METHODS: Twelve fresh-frozen lower-leg specimens were tested in 15 different configurations representing various combinations of ankle and metatarsophalangeal (MTP) joint dorsiflexion, midtarsal transverse plane abduction and adduction, and forefoot varus and valgus. Measurements were recorded by a differential variable reluctance transducer (DVRT) implanted into the medial band of the plantar fascia, and primary measurement was a percent deformation of the plantar fascia (stretch) with respect to a reference position (90 degrees ankle dorsiflexion, 0 degrees midtarsal and forefoot orientation, and 0 degrees MTP dorsiflexion).
RESULTS: Ankle and MTP joint dorsiflexion produced a significant increase (14.91%) in stretch compared to the position of either ankle dorsiflexion alone (9.31% increase, p < 0.001) or MTP dorsiflexion alone (7.33% increase, p < 0.01).
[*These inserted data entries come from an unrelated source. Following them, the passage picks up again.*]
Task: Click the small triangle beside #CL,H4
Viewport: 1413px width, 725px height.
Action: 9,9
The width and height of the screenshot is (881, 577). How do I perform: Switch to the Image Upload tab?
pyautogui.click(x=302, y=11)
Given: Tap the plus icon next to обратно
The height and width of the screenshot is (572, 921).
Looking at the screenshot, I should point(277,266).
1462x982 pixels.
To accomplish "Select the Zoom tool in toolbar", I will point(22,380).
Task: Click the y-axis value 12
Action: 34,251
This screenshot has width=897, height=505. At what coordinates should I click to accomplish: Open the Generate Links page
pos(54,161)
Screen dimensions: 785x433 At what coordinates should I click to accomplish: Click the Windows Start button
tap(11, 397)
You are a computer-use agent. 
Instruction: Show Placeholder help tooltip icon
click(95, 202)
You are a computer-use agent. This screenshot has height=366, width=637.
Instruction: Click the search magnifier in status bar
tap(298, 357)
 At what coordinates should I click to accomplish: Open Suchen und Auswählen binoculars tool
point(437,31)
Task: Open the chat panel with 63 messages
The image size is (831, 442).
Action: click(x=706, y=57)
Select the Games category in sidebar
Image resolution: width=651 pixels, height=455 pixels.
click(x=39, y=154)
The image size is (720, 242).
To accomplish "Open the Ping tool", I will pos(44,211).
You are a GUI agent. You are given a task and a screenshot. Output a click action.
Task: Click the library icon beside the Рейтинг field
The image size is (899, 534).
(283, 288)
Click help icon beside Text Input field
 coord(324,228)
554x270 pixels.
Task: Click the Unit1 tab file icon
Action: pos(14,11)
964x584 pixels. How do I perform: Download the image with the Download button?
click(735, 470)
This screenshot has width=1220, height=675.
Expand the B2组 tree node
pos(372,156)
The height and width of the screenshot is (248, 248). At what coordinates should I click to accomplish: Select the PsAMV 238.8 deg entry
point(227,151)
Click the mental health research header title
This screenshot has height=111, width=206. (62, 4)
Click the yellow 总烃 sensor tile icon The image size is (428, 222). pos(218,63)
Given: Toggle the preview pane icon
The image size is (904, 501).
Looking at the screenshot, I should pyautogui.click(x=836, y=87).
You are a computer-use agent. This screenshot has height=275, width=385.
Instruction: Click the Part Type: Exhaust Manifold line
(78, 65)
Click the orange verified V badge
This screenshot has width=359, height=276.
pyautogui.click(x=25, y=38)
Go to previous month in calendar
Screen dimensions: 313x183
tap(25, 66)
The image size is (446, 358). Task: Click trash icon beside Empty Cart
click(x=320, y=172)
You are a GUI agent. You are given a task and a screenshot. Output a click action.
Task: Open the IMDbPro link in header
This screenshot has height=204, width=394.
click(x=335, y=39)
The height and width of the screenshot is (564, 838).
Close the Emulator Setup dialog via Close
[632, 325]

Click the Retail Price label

There was no significant increase in stretch with positions of abduction or varus (2.49%, p = 0.27 and 0.55%, p = 0.79).
CONCLUSION: This study provides a mechanical explanation for enhanced outcomes in recent clinical trials using plantar fascia tissue-specific stretching exercises and lends support to the use of ankle and MTP joint dorsiflexion when employing stretching protocols for nonoperative treatment in patients with chronic proximal plantar fasciitis.